Hong Kong is becoming Asia's stablecoin hub. Image credit: Jeffrey Sze.
On August 1, Hong Kong’s Stablecoin Ordinance officially took effect, marking the city as the first jurisdiction in Asia to implement a comprehensive regulatory and licensing regime for stablecoins.
The Hong Kong Monetary Authority (HKMA) announced it expects to issue the first batch of stablecoin licenses by early 2027, and has already begun reviewing applicants and establishing operational frameworks.
This swift yet cautious advancement reflects Hong Kong’s deliberate attempt in digital finance—striving to balance innovation with stability to build a new financial order grounded in trust.

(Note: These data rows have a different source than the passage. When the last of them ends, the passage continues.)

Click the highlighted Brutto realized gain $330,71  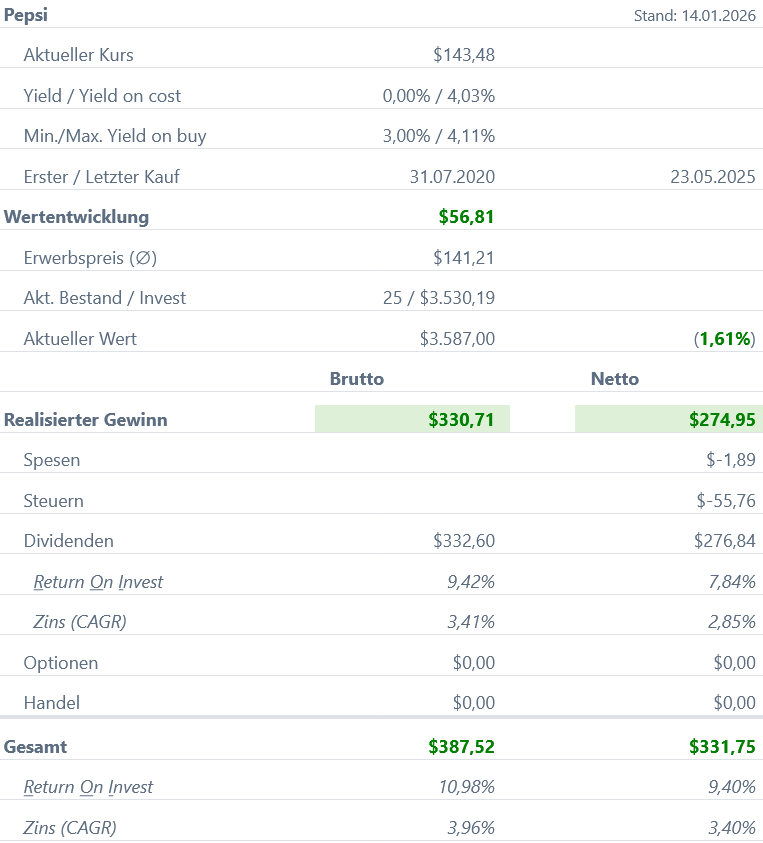(x=461, y=420)
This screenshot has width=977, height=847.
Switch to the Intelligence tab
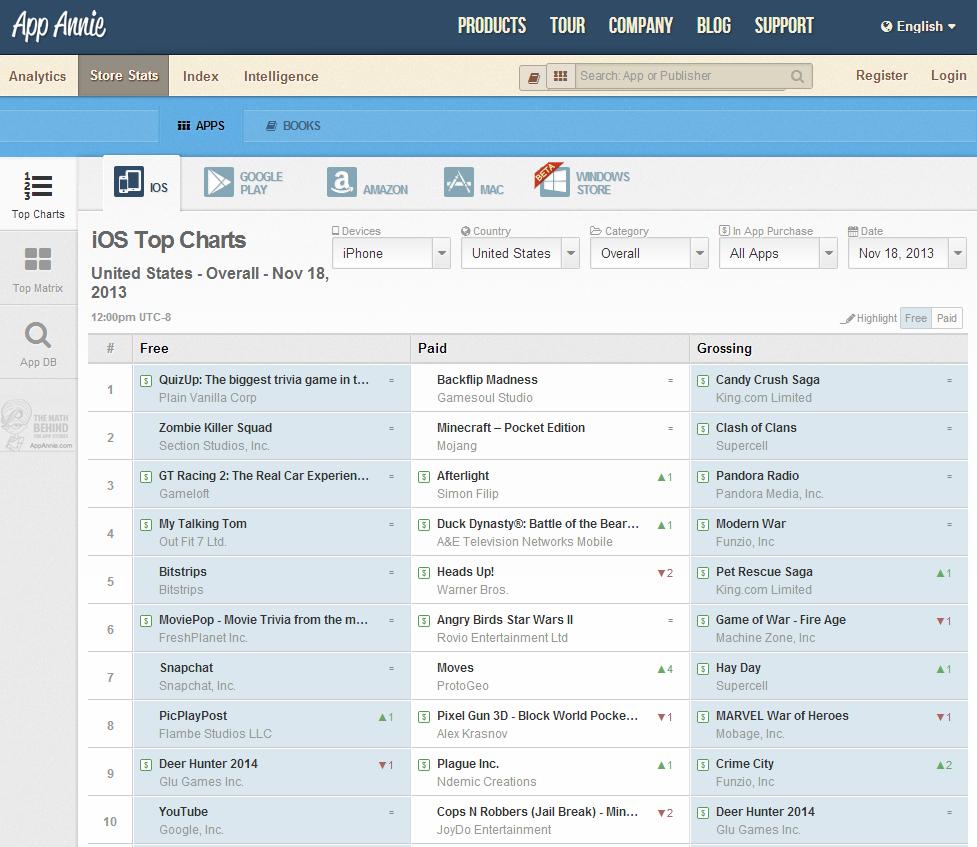(281, 76)
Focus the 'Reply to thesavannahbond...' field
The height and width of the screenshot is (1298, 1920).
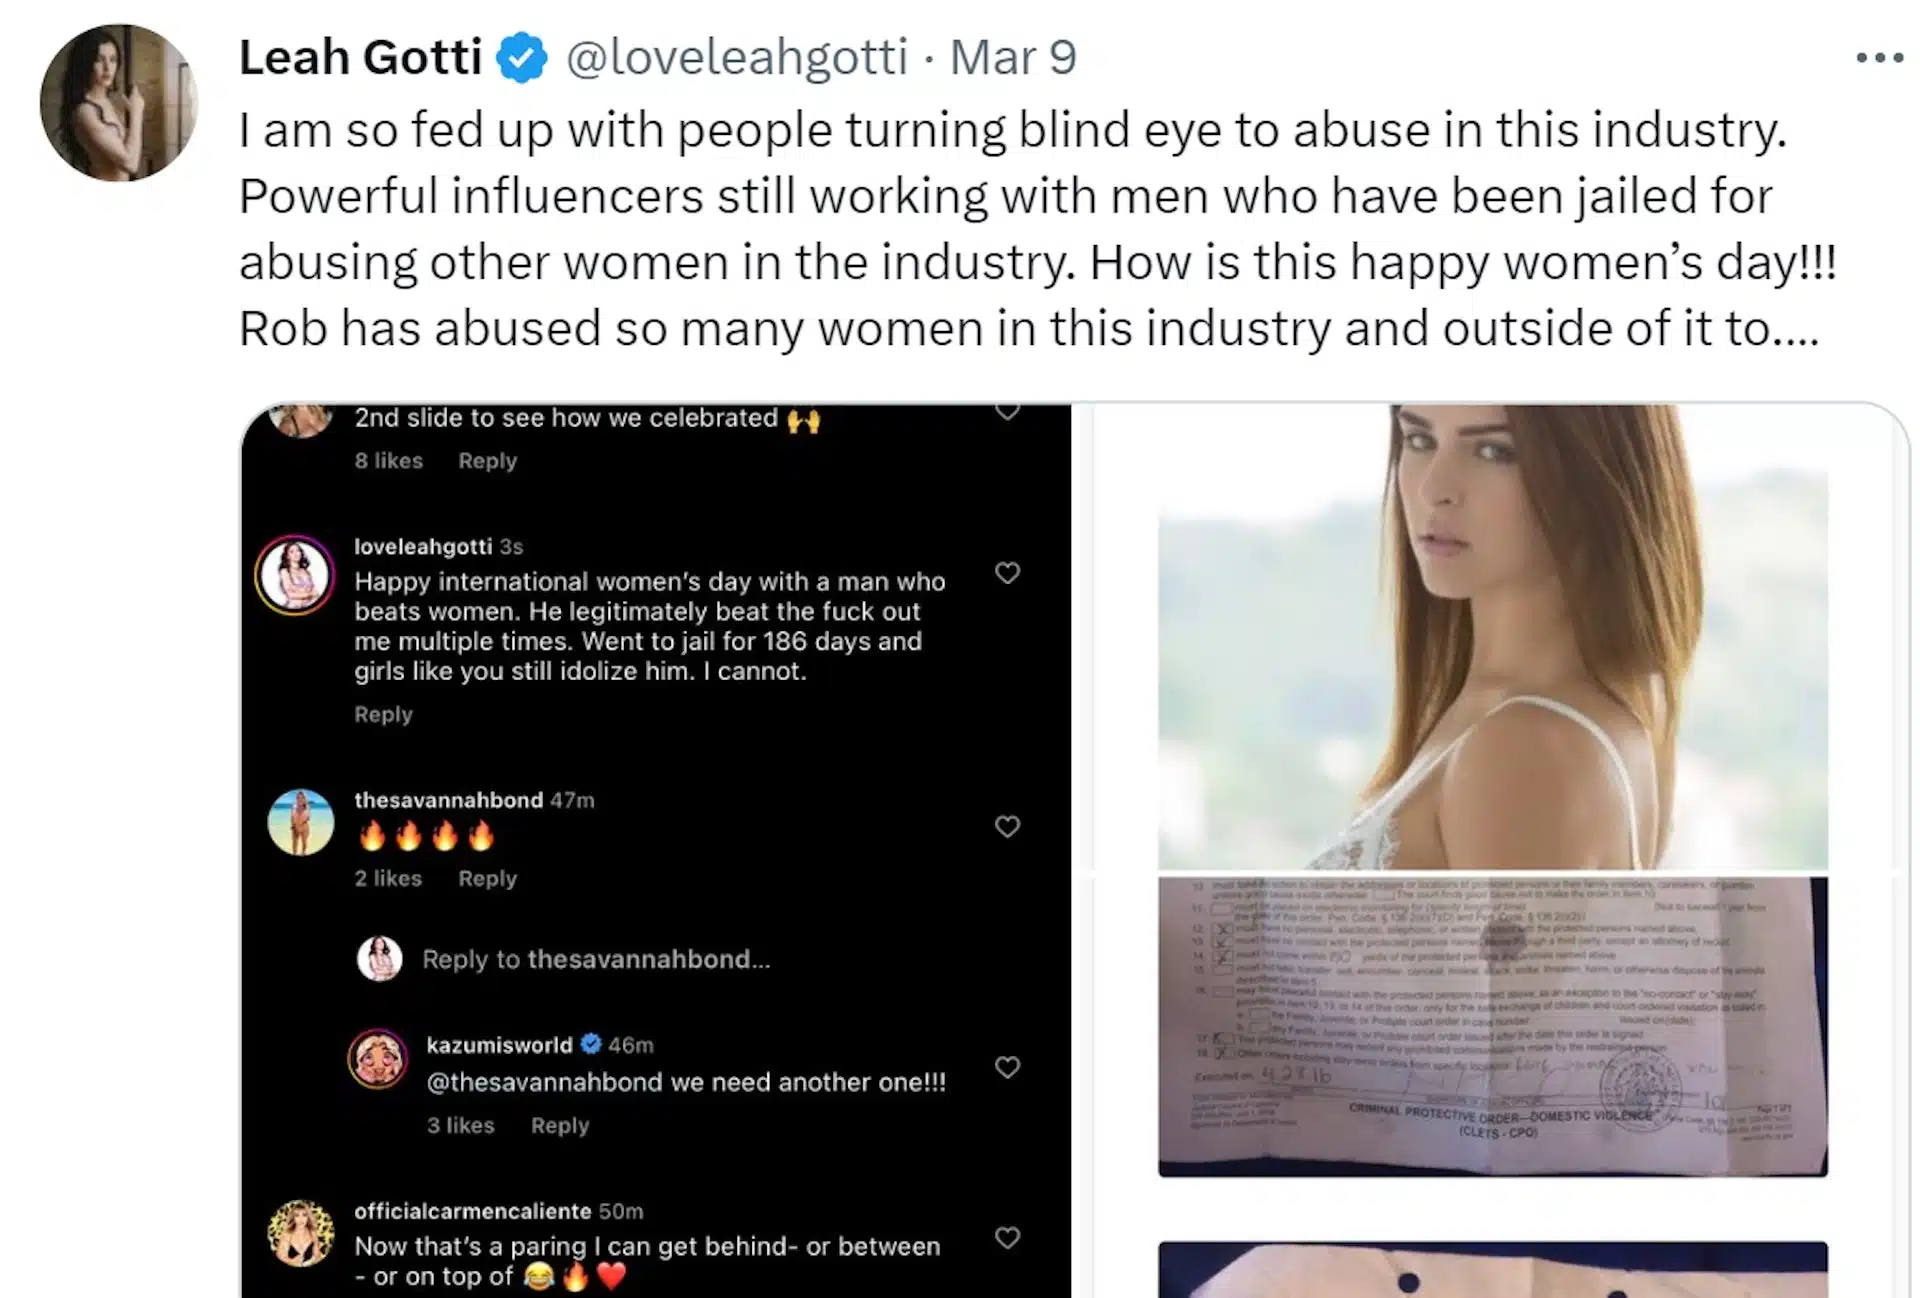596,960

A Purpose-Built Regulatory Experiment
Unlike the U.S. model—where markets often outpace regulation—Hong Kong has embedded risk controls into its system from the outset.
The framework mandates 100% fiat currency reserves, strict audits, a minimum capital requirement of HK$25 million (approximately $3.2 million), and smart contract security verification. It aligns more closely with Singapore’s Payment Services Act or the EU’s Markets in Crypto-Assets Regulation (MiCA), but with a bolder vision: to become a clearing hub based on stablecoin settlements.
Currently, only applicants meeting stringent conditions are eligible to apply for a stablecoin license. Among numerous interested institutions, only three to four are expected to ultimately receive approval. This is understandable: ensuring stability and security means this game is reserved for giants.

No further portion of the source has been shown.